- **Stored data**

'''

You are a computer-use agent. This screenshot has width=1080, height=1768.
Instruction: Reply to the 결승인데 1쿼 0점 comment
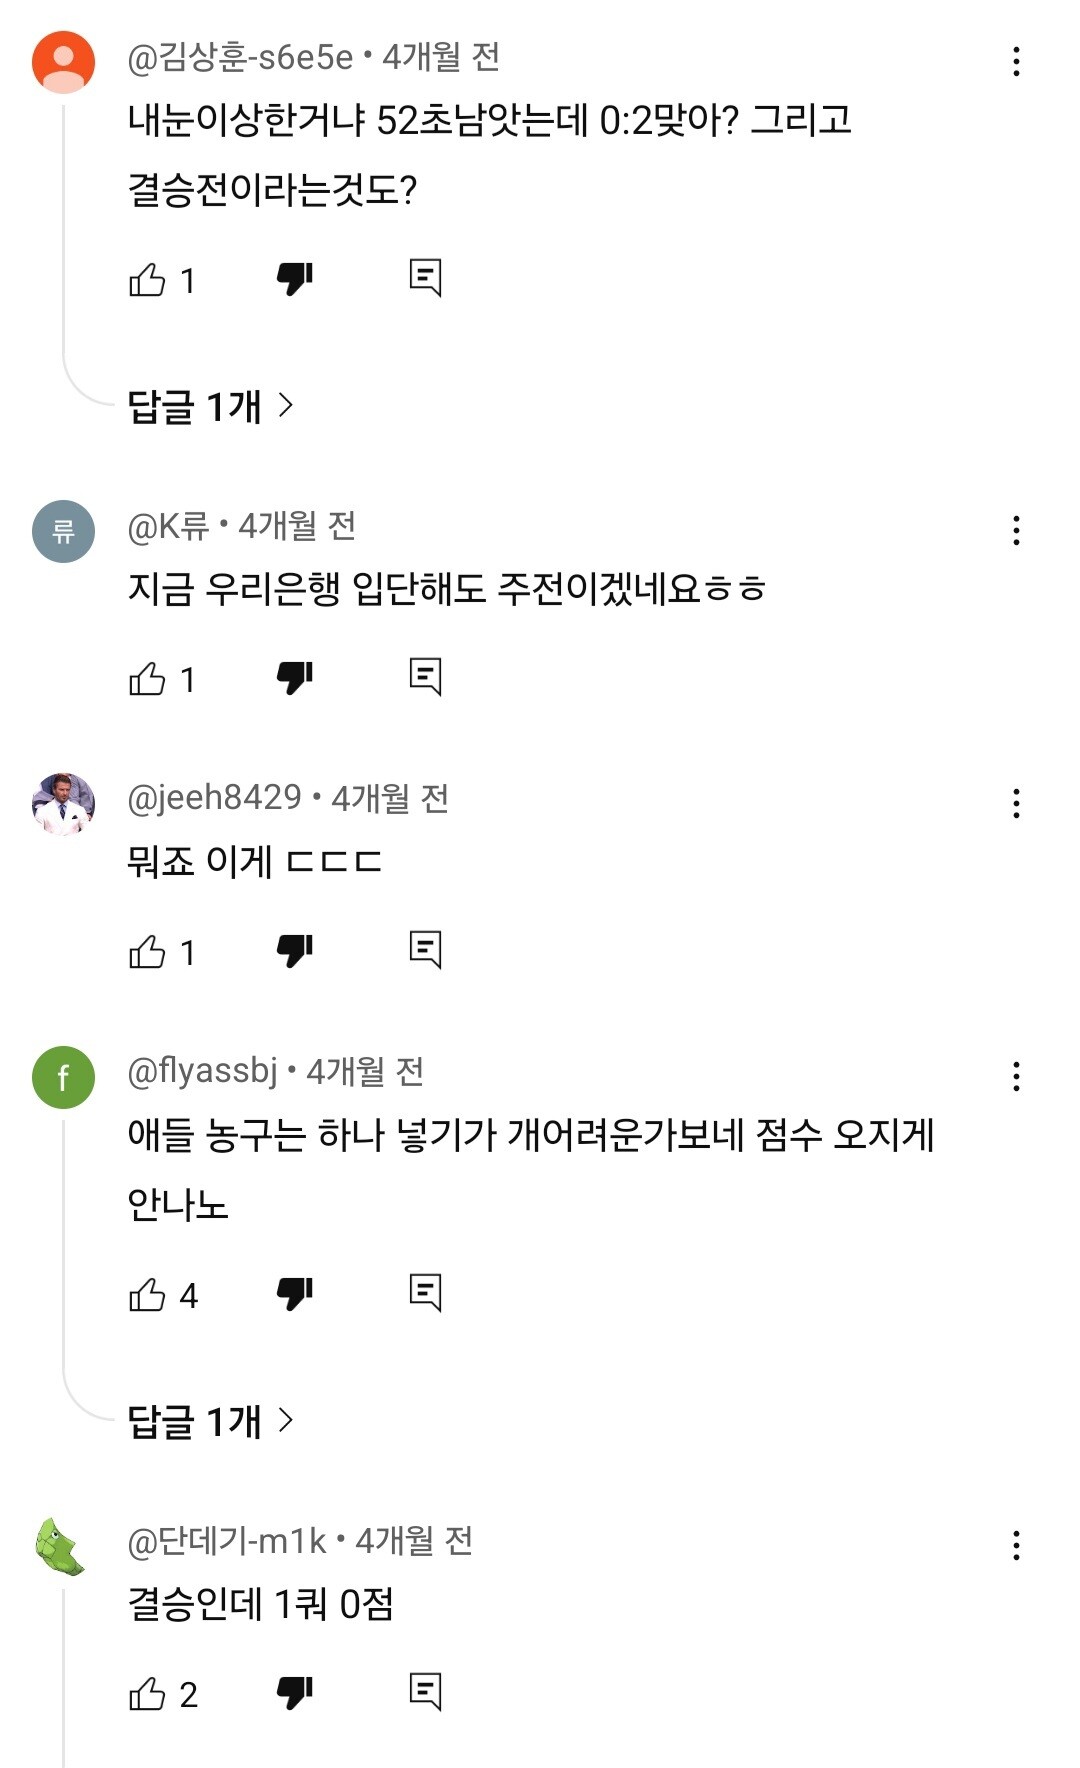pyautogui.click(x=425, y=1692)
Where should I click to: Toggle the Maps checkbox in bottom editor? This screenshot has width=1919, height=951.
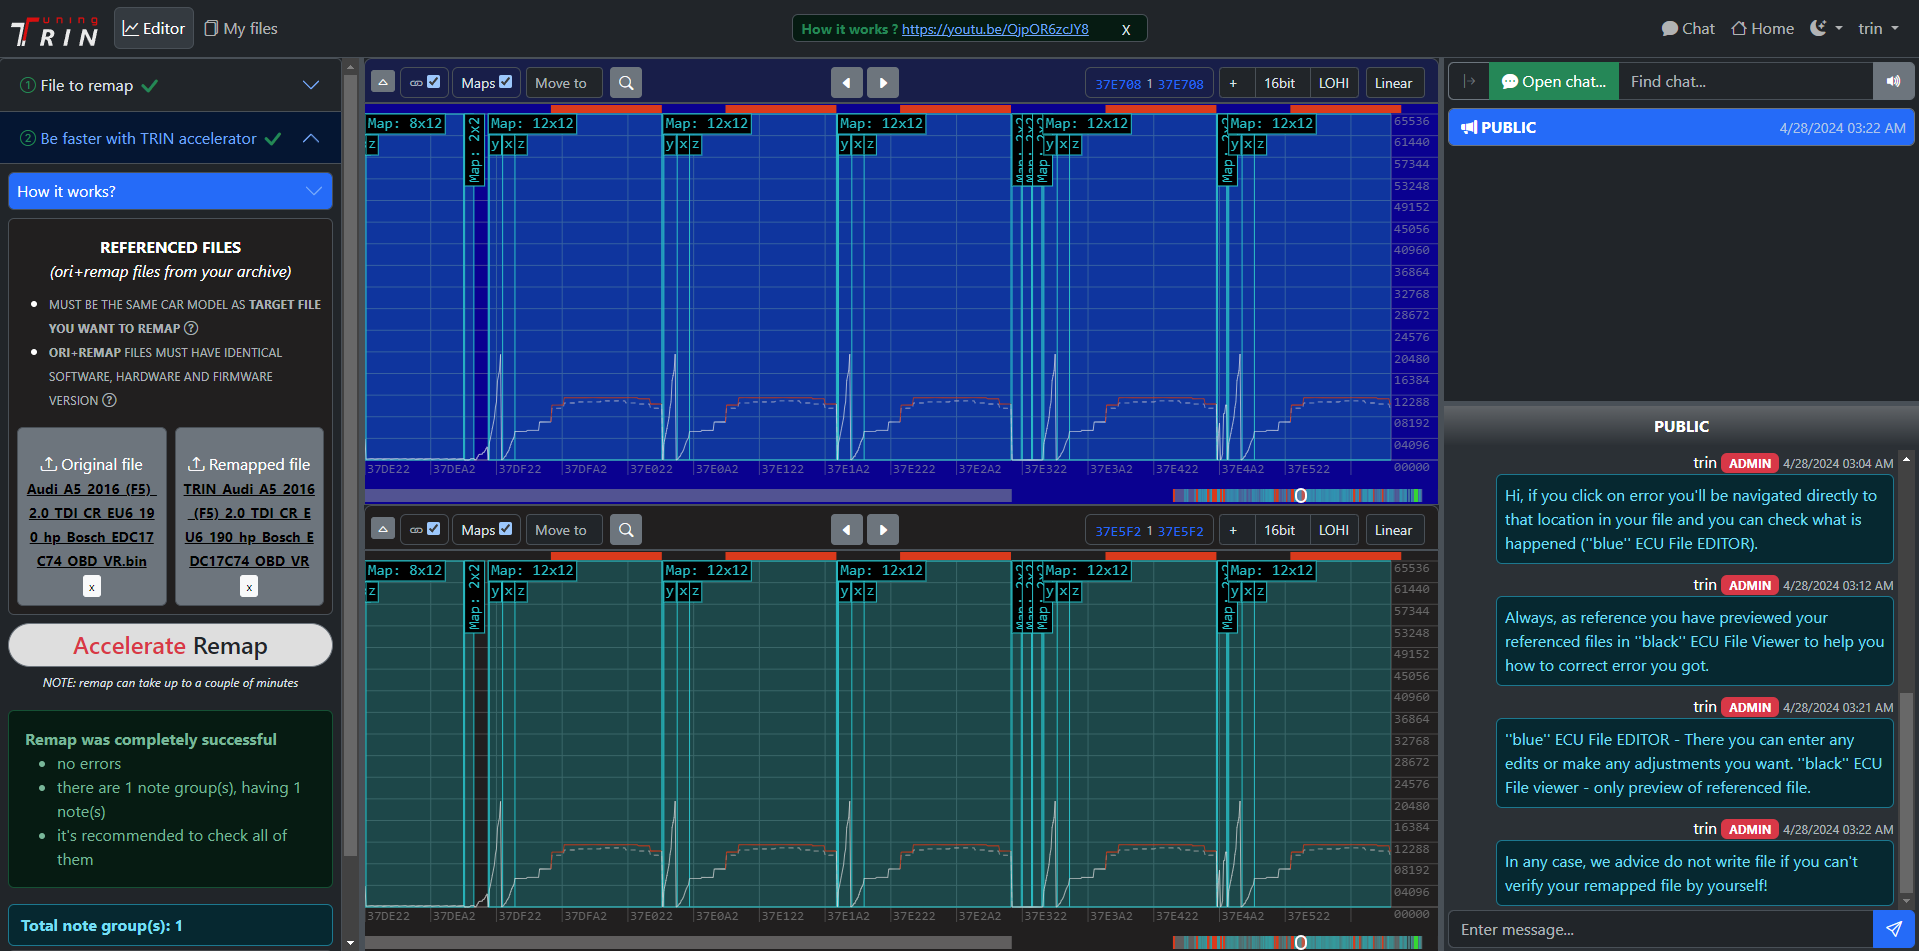click(505, 529)
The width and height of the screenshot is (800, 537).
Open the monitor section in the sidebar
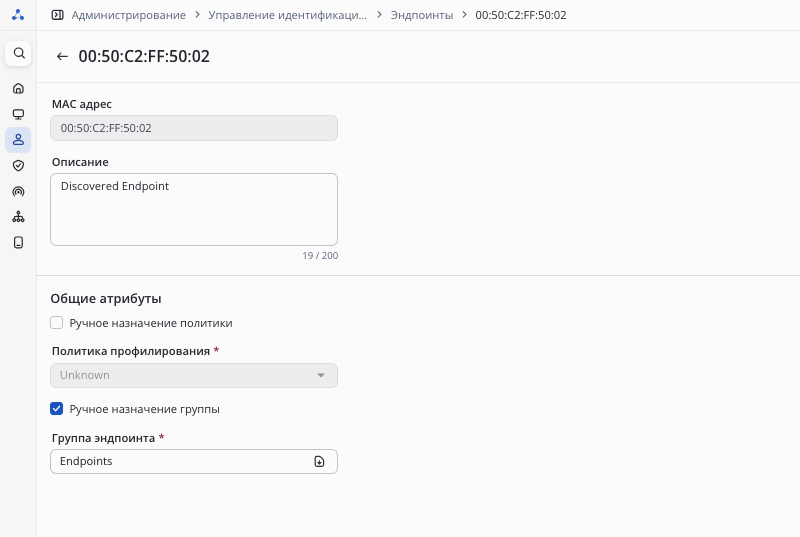pyautogui.click(x=18, y=114)
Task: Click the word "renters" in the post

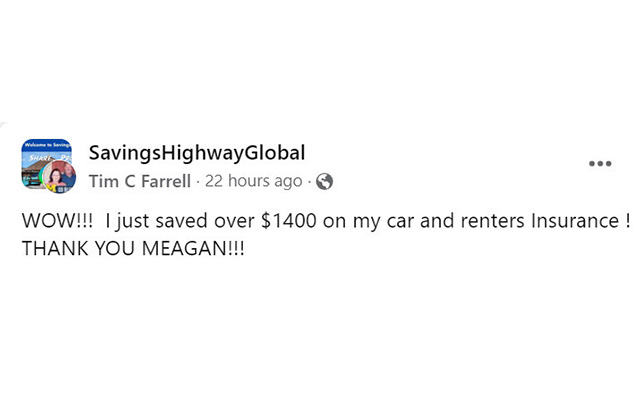Action: [x=492, y=221]
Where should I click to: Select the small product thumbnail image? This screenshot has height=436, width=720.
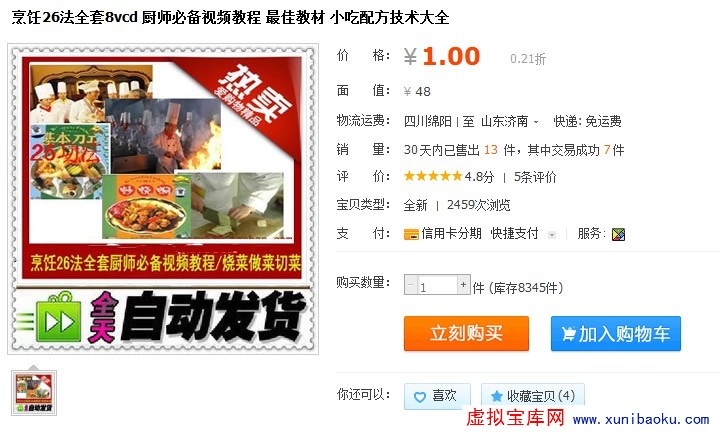pos(34,393)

'''

- **PROBLEM DETAILS**
Give back all of the entries above exactly, with the pictures excluded.

- **OUTPUT FOR THIS TASK**
You are a computer-use agent. This screenshot has width=1080, height=1768.
Instruction: Reply to the 결승인데 1쿼 0점 comment
pyautogui.click(x=425, y=1692)
Where should I click to: Toggle the Maps checkbox in bottom editor? This screenshot has width=1919, height=951.
click(505, 529)
The width and height of the screenshot is (800, 537).
Open the monitor section in the sidebar
pyautogui.click(x=18, y=114)
Task: Click the word "renters" in the post

Action: [x=492, y=221]
Where should I click to: Select the small product thumbnail image? This screenshot has height=436, width=720.
pos(34,393)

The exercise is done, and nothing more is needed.